**SET TASK 1**: Copy the dataset rows word for word, starting with the first line of the rows and continuing through the line that contains "サイトマップ (180, 2098)". Leave the pictures out of your copy.

**DOCUMENT SEGMENT**:
* begin *

IPython 2.4.1 -- An enhanced Interactive Python.
?         -> Introduction and overview of IPython's features.
%quickref -> Quick reference.
help      -> Python's own help system.
object?   -> Details about 'object', use 'object??' for extra details.
 
In [1]: from textblob import TextBlob
 
In [2]: test_text = """
Text mining, also referred to as text data mining, roughly equivalent to text analytics, is the process of deriving high-quality information from text. High-quality information is typically derived through the devising of patterns and trends through means such as statistical pattern learning. Text mining usually involves the process of structuring the input text (usually parsing, along with the addition of some derived linguistic features and the removal of others, and subsequent insertion into a database), deriving patterns within the structured data, and finally evaluation and interpretation of the output. 'High quality' in text mining usually refers to some combination of relevance, novelty, and interestingness. Typical text mining tasks include text categorization, text clustering, concept/entity extraction, production of granular taxonomies, sentiment analysis, document summarization, and entity relation modeling (i.e., learning relations between named entities).
"""
 
In [3]: text_blob = TextBlob(test_text)
 
# Word Tokenization
In [4]: text_blob.words
Out[4]: WordList(['Text', 'mining', 'also', 'referred', 'to', 'as', 'text', 'data', 'mining', 'roughly', 'equivalent', 'to', 'text', 'analytics', 'is', 'the', 'process', 'of', 'deriving', 'high-quality', 'information', 'from', 'text', 'High-quality', 'information', 'is', 'typically', 'derived', 'through', 'the', 'devising', 'of', 'patterns', 'and', 'trends', 'through', 'means', 'such', 'as', 'statistical', 'pattern', 'learning', 'Text', 'mining', 'usually', 'involves', 'the', 'process', 'of', 'structuring', 'the', 'input', 'text', 'usually', 'parsing', 'along', 'with', 'the', 'addition', 'of', 'some', 'derived', 'linguistic', 'features', 'and', 'the', 'removal', 'of', 'others', 'and', 'subsequent', 'insertion', 'into', 'a', 'database', 'deriving', 'patterns', 'within', 'the', 'structured', 'data', 'and', 'finally', 'evaluation', 'and', 'interpretation', 'of', 'the', 'output', "'High", 'quality', 'in', 'text', 'mining', 'usually', 'refers', 'to', 'some', 'combination', 'of', 'relevance', 'novelty', 'and', 'interestingness', 'Typical', 'text', 'mining', 'tasks', 'include', 'text', 'categorization', 'text', 'clustering', 'concept/entity', 'extraction', 'production', 'of', 'granular', 'taxonomies', 'sentiment', 'analysis', 'document', 'summarization', 'and', 'entity', 'relation', 'modeling', 'i.e', 'learning', 'relations', 'between', 'named', 'entities'])

* end *

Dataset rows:
* begin *

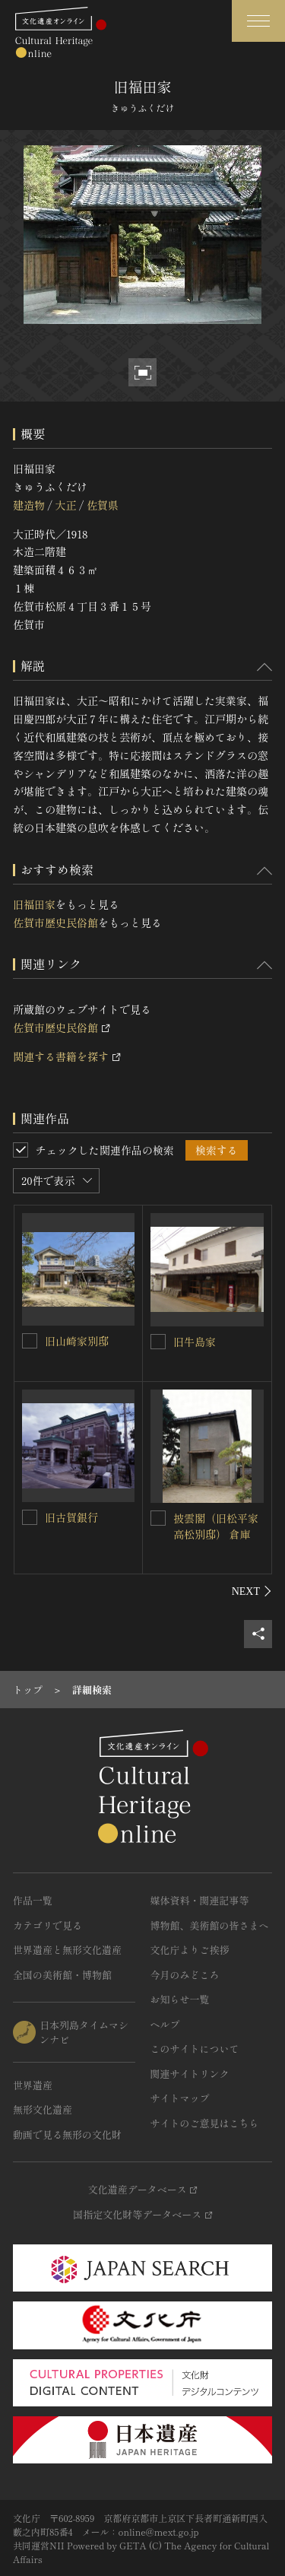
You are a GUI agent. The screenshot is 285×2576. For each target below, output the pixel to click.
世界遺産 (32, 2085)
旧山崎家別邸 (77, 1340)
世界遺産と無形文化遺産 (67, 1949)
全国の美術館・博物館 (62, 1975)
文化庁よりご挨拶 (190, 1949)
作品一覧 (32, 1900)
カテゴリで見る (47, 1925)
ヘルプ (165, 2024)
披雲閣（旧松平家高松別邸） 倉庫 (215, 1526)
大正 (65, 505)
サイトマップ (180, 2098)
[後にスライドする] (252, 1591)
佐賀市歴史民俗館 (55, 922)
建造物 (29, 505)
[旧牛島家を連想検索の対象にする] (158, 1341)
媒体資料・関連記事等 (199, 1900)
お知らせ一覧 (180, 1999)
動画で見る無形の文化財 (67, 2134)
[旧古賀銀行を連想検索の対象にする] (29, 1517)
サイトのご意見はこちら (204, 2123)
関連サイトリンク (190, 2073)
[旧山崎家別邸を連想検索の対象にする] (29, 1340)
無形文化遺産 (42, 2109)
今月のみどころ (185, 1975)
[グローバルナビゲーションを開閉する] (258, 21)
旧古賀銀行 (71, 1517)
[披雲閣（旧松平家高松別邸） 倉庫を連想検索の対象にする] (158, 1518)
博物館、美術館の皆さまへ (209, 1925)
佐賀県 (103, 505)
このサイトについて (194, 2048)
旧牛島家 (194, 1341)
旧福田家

* end *

**SET TASK 2**:
Answer these questions about the IPython session:
(a) Which version of IPython does the session show?
(b) According to the sample text, what does 'High quality' in text mining usually refer to?
(c) What is the name of the variable that holds the TextBlob object?

**RESPONSE 1**:
You are a GUI agent. The screenshot is 285×2576. For each target below, output the pixel to click.
世界遺産 (32, 2085)
旧山崎家別邸 (77, 1340)
世界遺産と無形文化遺産 (67, 1949)
全国の美術館・博物館 (62, 1975)
文化庁よりご挨拶 (190, 1949)
作品一覧 (32, 1900)
カテゴリで見る (47, 1925)
ヘルプ (165, 2024)
披雲閣（旧松平家高松別邸） 倉庫 (215, 1526)
大正 (65, 505)
サイトマップ (180, 2098)

**RESPONSE 2**:
(a) 2.4.1
(b) Some combination of relevance, novelty, and interestingness.
(c) text_blob